BEGIN
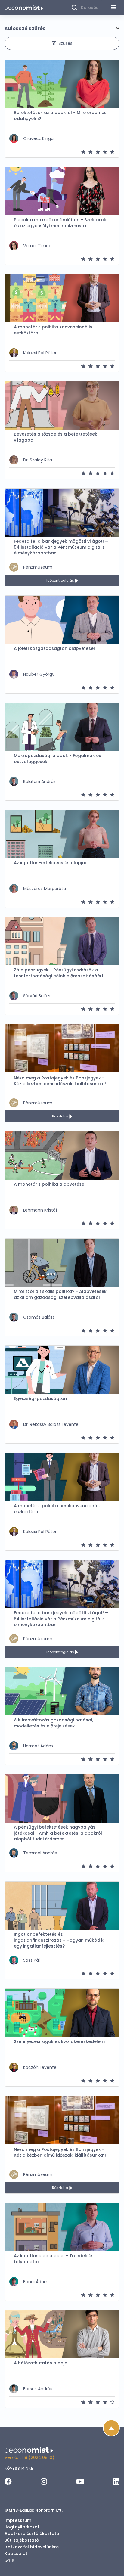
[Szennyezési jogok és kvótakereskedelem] (62, 2013)
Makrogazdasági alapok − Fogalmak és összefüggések (57, 758)
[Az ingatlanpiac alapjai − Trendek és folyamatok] (62, 2227)
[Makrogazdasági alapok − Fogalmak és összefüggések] (62, 727)
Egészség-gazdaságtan (40, 1398)
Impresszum (18, 2520)
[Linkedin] (116, 2481)
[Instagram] (44, 2481)
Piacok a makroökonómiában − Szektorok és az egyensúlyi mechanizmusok (60, 222)
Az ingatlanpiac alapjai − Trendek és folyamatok (54, 2258)
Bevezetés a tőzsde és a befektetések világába (55, 437)
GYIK (9, 2560)
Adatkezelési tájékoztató (32, 2534)
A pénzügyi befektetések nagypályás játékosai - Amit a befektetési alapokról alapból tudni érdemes (58, 1833)
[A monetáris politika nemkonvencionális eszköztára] (62, 1477)
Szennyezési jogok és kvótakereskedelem (59, 2041)
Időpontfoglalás (60, 580)
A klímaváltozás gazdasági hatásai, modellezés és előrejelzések (53, 1723)
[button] (62, 28)
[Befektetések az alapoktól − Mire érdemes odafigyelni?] (62, 84)
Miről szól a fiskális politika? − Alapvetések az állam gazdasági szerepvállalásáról (60, 1294)
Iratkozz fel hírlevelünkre (32, 2547)
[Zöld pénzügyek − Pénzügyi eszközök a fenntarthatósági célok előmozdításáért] (62, 941)
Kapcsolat (16, 2553)
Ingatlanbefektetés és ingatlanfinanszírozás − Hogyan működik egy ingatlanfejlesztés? (59, 1940)
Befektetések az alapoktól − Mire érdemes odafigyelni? (60, 115)
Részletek (60, 1116)
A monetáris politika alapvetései (49, 1184)
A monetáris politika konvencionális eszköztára (53, 330)
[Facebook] (8, 2481)
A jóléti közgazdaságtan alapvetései (54, 648)
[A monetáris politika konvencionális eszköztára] (62, 298)
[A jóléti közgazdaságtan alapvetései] (62, 620)
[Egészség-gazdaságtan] (62, 1370)
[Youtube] (80, 2481)
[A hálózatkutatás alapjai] (62, 2334)
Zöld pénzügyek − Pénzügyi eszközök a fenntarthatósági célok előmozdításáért (59, 973)
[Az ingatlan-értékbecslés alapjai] (62, 834)
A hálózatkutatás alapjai (41, 2363)
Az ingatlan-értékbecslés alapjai (50, 863)
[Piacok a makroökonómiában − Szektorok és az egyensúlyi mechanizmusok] (62, 191)
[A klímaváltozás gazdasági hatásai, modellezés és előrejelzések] (62, 1691)
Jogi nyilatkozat (22, 2527)
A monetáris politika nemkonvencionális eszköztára (58, 1508)
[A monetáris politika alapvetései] (62, 1155)
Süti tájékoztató (22, 2540)
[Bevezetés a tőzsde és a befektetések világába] (62, 405)
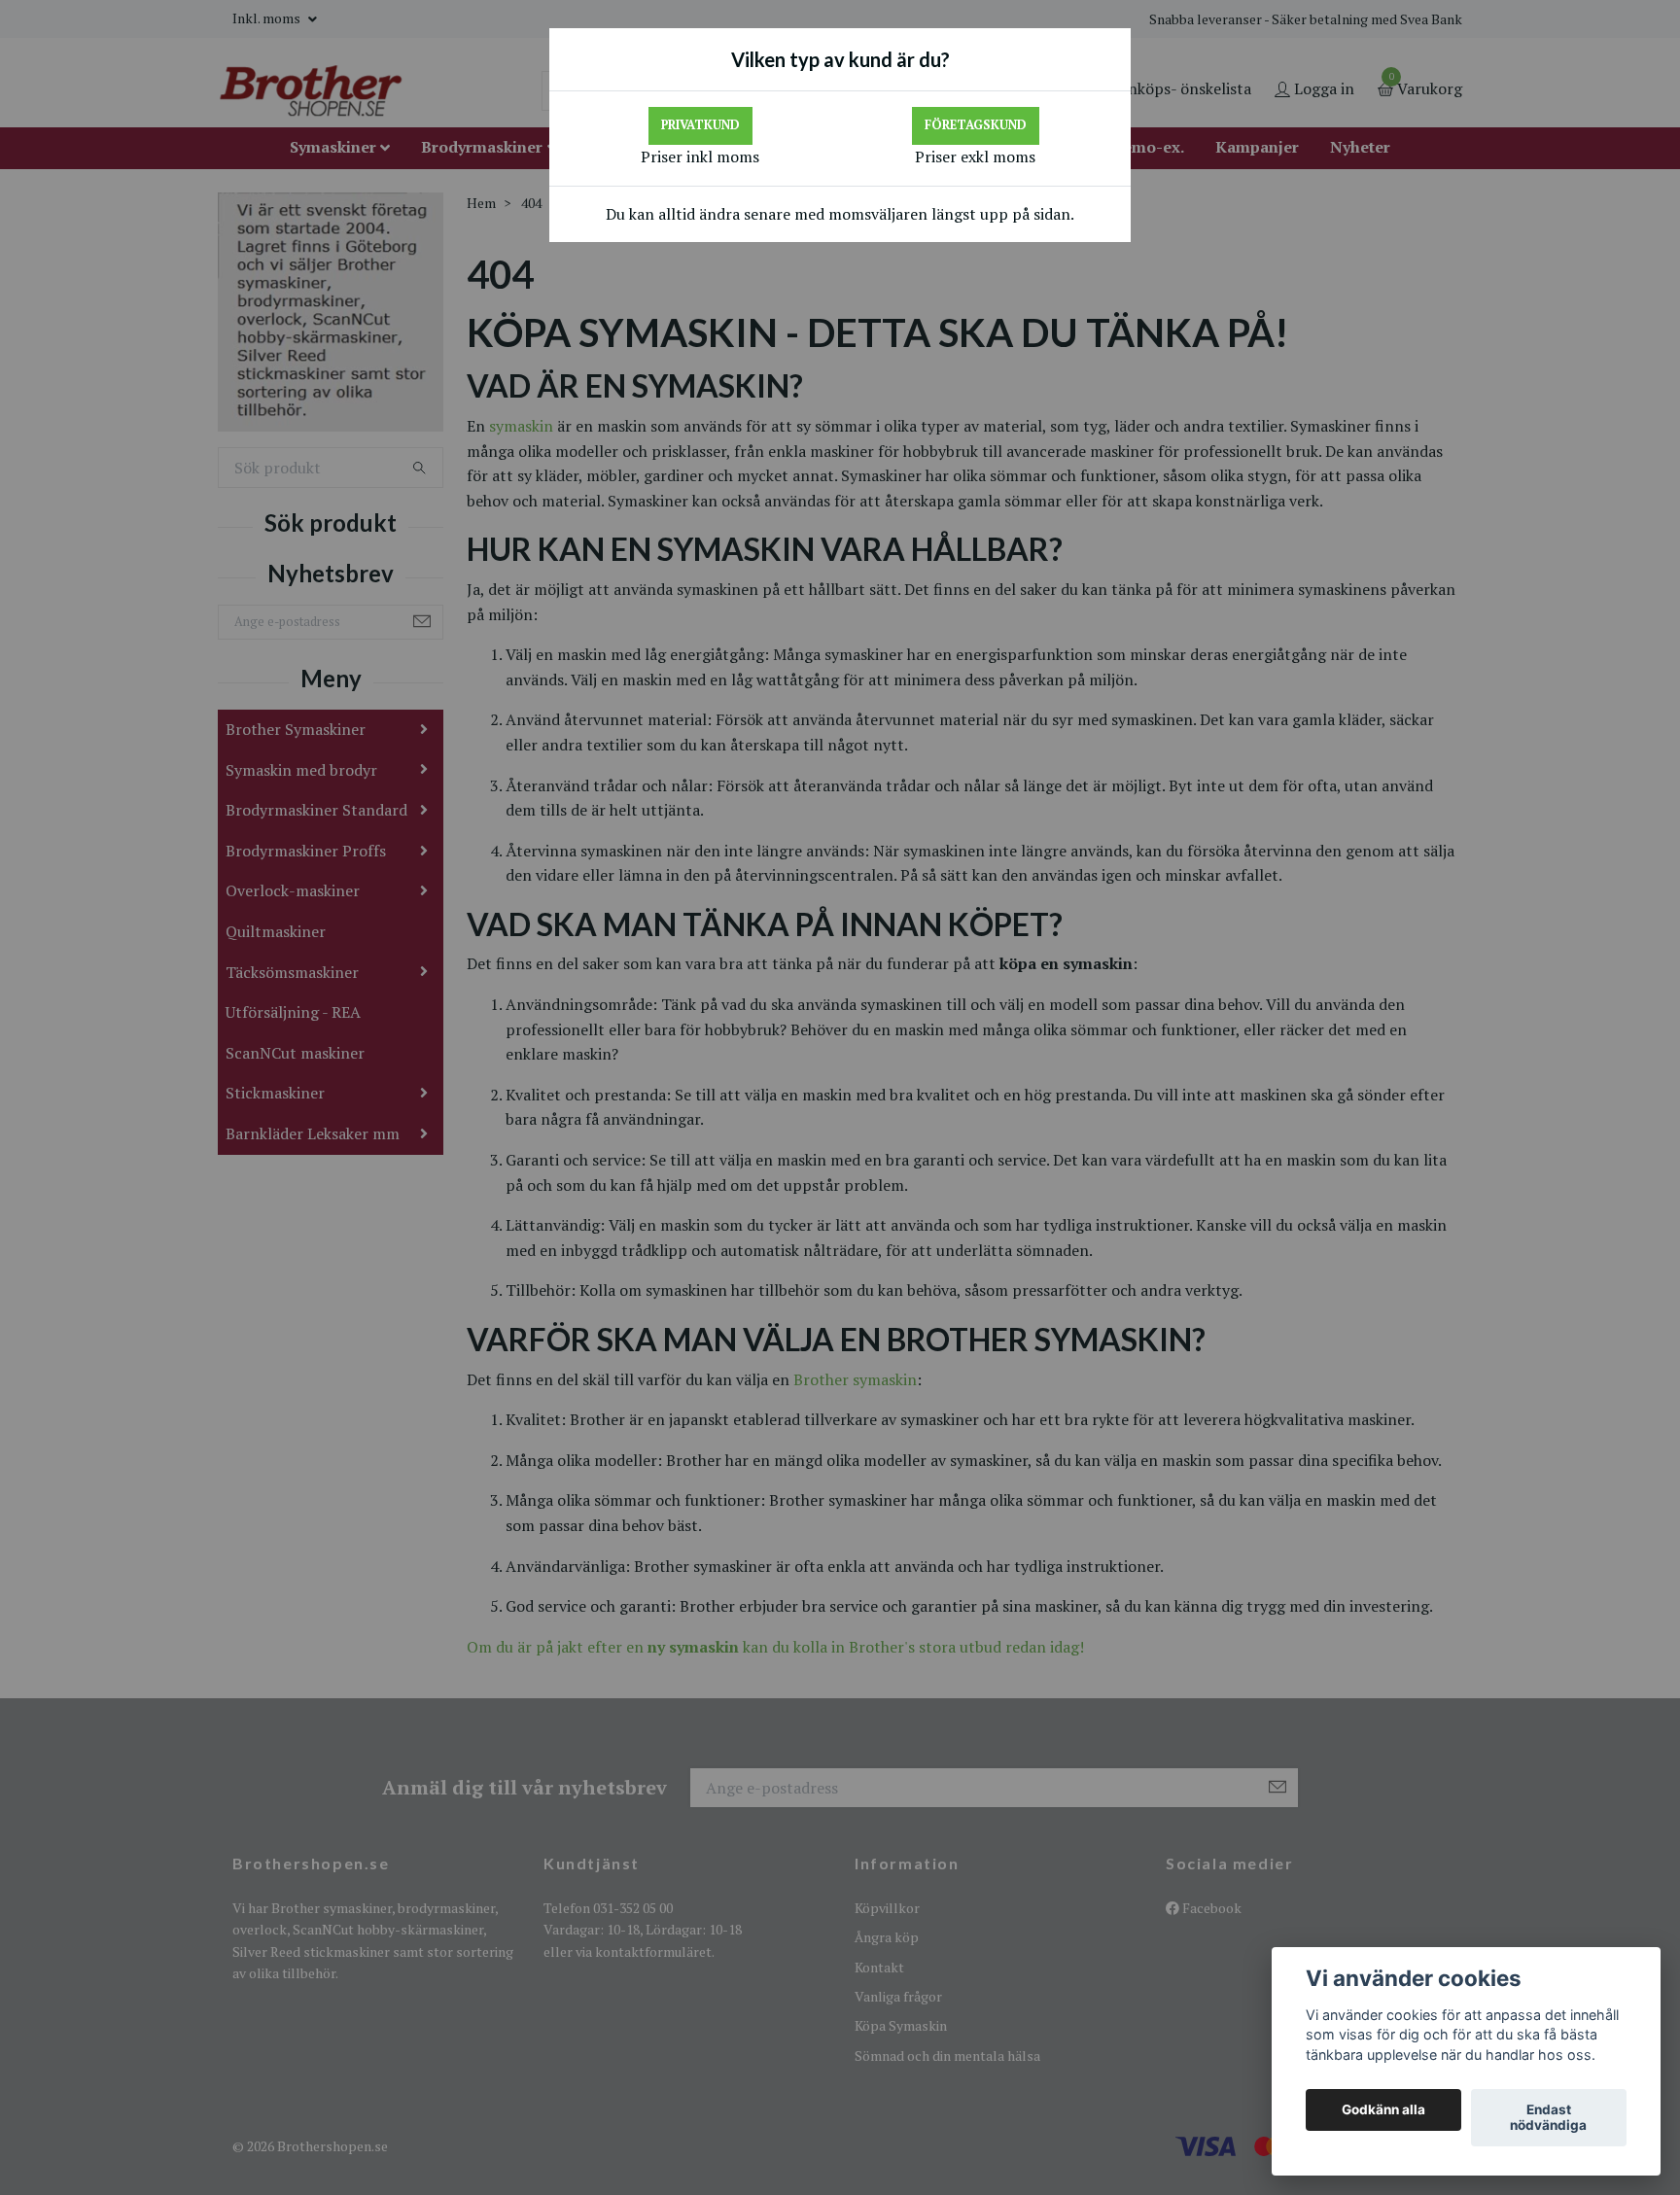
END
**Exercise directions**
Using only the entries above, output the line with "[A hálózatkutatás alapjai] (62, 2334)", the line with "Az ingatlan-értékbecslés alapjai (50, 863)", and all lines between them, exactly as they stand.

**Output of the exercise**
[A hálózatkutatás alapjai] (62, 2334)
Zöld pénzügyek − Pénzügyi eszközök a fenntarthatósági célok előmozdításáért (59, 973)
[Az ingatlan-értékbecslés alapjai] (62, 834)
A hálózatkutatás alapjai (41, 2363)
Az ingatlan-értékbecslés alapjai (50, 863)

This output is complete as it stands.